Atransferrinemia
Medical condition
From Wikipedia, the free encyclopedia
Atransferrinemia is an autosomal recessive metabolic disorder in which there is an absence of transferrin, a plasma protein that transports iron through the blood.[2][4] Atransferrinemia is characterized by anemia and hemosiderosis in the heart and liver. The iron damage to the heart can lead to heart failure. The anemia is typically microcytic and hypochromic (the red blood cells are abnormally small and pale). Atransferrinemia was first described in 1961 and is extremely rare, with only ten documented cases worldwide.[5]
| Atransferrinemia | |
|---|---|
| Other names | familial atransferrinemia |
| |
| Atransferrinemia has an autosomal recessive pattern of inheritance, meaning both copies of the gene in each cell are defective. | |
| Symptoms | Anemia[1] |
| Causes | Mutations in the TF gene[2] |
| Diagnostic method | TF level, Physical exam[2] |
| Treatment | Oral iron therapy[3] |
Symptoms and signs
Genetics
In terms of genetics of atransferrinemia researchers have identified mutations in the TF gene as a probable cause of this genetic disorder in affected people.[2]

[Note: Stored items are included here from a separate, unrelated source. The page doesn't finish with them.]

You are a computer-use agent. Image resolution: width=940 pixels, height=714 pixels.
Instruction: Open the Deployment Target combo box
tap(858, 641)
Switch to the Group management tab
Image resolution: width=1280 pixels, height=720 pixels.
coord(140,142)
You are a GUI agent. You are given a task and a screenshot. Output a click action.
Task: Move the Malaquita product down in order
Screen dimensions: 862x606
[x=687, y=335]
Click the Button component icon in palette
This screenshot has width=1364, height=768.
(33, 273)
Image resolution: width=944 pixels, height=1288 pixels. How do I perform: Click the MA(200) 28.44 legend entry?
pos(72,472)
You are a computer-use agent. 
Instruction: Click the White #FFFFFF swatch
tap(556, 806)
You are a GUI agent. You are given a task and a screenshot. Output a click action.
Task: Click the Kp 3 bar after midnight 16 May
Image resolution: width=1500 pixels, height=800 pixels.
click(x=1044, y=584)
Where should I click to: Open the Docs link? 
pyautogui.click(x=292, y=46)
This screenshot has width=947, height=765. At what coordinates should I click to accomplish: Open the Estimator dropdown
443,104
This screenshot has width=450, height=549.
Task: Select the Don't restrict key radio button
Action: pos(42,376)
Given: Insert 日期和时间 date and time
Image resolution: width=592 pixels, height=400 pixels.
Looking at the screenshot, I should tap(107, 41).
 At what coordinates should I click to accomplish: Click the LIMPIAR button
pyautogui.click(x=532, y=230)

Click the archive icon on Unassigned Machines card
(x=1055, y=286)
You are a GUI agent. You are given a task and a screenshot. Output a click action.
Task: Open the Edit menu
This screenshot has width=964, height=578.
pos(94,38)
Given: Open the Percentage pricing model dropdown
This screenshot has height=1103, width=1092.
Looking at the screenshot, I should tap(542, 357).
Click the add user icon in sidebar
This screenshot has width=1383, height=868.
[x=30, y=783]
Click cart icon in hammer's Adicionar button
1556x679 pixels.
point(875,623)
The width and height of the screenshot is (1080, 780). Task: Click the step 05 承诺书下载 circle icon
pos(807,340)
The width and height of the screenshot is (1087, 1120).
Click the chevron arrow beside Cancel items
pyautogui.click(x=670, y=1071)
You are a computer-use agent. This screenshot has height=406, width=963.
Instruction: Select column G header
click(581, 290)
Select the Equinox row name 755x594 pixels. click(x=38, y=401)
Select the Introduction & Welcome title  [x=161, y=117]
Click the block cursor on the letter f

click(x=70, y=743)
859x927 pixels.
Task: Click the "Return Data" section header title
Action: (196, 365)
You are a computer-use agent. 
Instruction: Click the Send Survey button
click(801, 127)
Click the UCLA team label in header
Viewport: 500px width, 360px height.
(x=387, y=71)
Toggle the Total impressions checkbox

Transferrin is a serum transport protein that transports iron to the reticuloendothelial system for utilization and erythropoiesis, since there is no transferrin in atransferrinemia, serum free iron cannot reach reticuloendothelial cells and there is microcytic anemia.[7][8][9]
Diagnosis
The diagnosis of atransferrinemia is done via the following means to ascertain if an individual has the condition:[2]
- Blood test (for anemia)
- TF level
- Physical exam
- Genetic test
Types
There are two forms of this condition that causes an absence of transferrin in the affected individual:[10]
- Acquired atransferrinemia
- Congenital atransferrinemia
Treatment
The treatment of atransferrinemia is apotransferrin. The missing protein without iron. Iron treatment is detrimental as it does not correct the anemia and is a cause of secondary hemochromatosis.[3]